• Problem details: Print out each record, keeping it identical to the original.

• Recorded data:
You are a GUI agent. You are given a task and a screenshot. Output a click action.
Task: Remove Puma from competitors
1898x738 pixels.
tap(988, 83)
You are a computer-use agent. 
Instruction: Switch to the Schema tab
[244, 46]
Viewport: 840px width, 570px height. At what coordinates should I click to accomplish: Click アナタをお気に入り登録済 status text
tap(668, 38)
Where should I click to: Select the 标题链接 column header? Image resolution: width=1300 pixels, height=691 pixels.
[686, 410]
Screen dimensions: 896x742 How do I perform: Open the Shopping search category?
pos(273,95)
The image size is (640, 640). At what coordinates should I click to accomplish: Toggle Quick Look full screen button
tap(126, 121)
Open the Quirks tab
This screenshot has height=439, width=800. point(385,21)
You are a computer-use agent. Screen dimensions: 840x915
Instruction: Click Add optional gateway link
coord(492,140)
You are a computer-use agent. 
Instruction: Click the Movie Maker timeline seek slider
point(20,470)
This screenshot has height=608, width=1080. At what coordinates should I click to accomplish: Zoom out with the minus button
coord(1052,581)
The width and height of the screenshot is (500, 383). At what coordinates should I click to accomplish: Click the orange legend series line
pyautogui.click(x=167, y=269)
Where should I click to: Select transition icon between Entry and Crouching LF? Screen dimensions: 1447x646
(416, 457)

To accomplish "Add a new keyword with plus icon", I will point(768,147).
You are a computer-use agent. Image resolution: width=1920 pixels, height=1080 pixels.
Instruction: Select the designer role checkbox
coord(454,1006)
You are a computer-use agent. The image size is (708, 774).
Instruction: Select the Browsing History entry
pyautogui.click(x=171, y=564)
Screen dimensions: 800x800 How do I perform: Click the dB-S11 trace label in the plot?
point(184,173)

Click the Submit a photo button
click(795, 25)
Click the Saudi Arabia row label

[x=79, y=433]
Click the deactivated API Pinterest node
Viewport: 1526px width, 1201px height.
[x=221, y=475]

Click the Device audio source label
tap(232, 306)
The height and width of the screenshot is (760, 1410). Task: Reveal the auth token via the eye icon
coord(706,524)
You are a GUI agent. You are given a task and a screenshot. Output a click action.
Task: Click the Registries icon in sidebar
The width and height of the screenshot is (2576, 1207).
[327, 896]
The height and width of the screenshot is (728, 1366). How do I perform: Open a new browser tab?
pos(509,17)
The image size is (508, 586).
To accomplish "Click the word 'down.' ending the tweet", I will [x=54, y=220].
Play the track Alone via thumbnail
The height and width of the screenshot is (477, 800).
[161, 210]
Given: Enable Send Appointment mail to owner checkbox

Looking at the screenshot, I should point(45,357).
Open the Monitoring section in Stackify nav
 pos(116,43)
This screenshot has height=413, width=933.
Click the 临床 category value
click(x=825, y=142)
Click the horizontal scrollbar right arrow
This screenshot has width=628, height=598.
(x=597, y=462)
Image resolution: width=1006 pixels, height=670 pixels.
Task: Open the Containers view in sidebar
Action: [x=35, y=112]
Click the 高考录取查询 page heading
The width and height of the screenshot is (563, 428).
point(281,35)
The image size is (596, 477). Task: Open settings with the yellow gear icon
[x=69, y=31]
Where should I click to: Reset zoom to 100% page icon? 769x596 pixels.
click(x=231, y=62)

• Answer to the problem:
You are a GUI agent. You are given a task and a screenshot. Output a click action.
Task: Remove Puma from competitors
1898x738 pixels.
tap(988, 83)
You are a computer-use agent. 
Instruction: Switch to the Schema tab
[244, 46]
Viewport: 840px width, 570px height. At what coordinates should I click to accomplish: Click アナタをお気に入り登録済 status text
tap(668, 38)
Where should I click to: Select the 标题链接 column header? Image resolution: width=1300 pixels, height=691 pixels.
[686, 410]
Screen dimensions: 896x742 How do I perform: Open the Shopping search category?
pos(273,95)
The image size is (640, 640). At what coordinates should I click to accomplish: Toggle Quick Look full screen button
tap(126, 121)
Open the Quirks tab
This screenshot has height=439, width=800. point(385,21)
You are a computer-use agent. Screen dimensions: 840x915
Instruction: Click Add optional gateway link
coord(492,140)
You are a computer-use agent. 
Instruction: Click the Movie Maker timeline seek slider
point(20,470)
This screenshot has height=608, width=1080. At what coordinates should I click to accomplish: Zoom out with the minus button
coord(1052,581)
The width and height of the screenshot is (500, 383). At what coordinates should I click to accomplish: Click the orange legend series line
pyautogui.click(x=167, y=269)
Where should I click to: Select transition icon between Entry and Crouching LF? Screen dimensions: 1447x646
(416, 457)

To accomplish "Add a new keyword with plus icon", I will point(768,147).
You are a computer-use agent. Image resolution: width=1920 pixels, height=1080 pixels.
Instruction: Select the designer role checkbox
coord(454,1006)
You are a computer-use agent. The image size is (708, 774).
Instruction: Select the Browsing History entry
pyautogui.click(x=171, y=564)
Screen dimensions: 800x800 How do I perform: Click the dB-S11 trace label in the plot?
point(184,173)

Click the Submit a photo button
click(795, 25)
Click the Saudi Arabia row label

[x=79, y=433]
Click the deactivated API Pinterest node
Viewport: 1526px width, 1201px height.
[x=221, y=475]

Click the Device audio source label
tap(232, 306)
The height and width of the screenshot is (760, 1410). Task: Reveal the auth token via the eye icon
coord(706,524)
You are a GUI agent. You are given a task and a screenshot. Output a click action.
Task: Click the Registries icon in sidebar
The width and height of the screenshot is (2576, 1207).
[327, 896]
The height and width of the screenshot is (728, 1366). How do I perform: Open a new browser tab?
pos(509,17)
The image size is (508, 586).
To accomplish "Click the word 'down.' ending the tweet", I will [x=54, y=220].
Play the track Alone via thumbnail
The height and width of the screenshot is (477, 800).
[161, 210]
Given: Enable Send Appointment mail to owner checkbox

Looking at the screenshot, I should point(45,357).
Open the Monitoring section in Stackify nav
 pos(116,43)
This screenshot has height=413, width=933.
Click the 临床 category value
click(x=825, y=142)
Click the horizontal scrollbar right arrow
This screenshot has width=628, height=598.
(x=597, y=462)
Image resolution: width=1006 pixels, height=670 pixels.
Task: Open the Containers view in sidebar
Action: [x=35, y=112]
Click the 高考录取查询 page heading
The width and height of the screenshot is (563, 428).
point(281,35)
The image size is (596, 477). Task: Open settings with the yellow gear icon
[x=69, y=31]
Where should I click to: Reset zoom to 100% page icon? 769x596 pixels.
click(x=231, y=62)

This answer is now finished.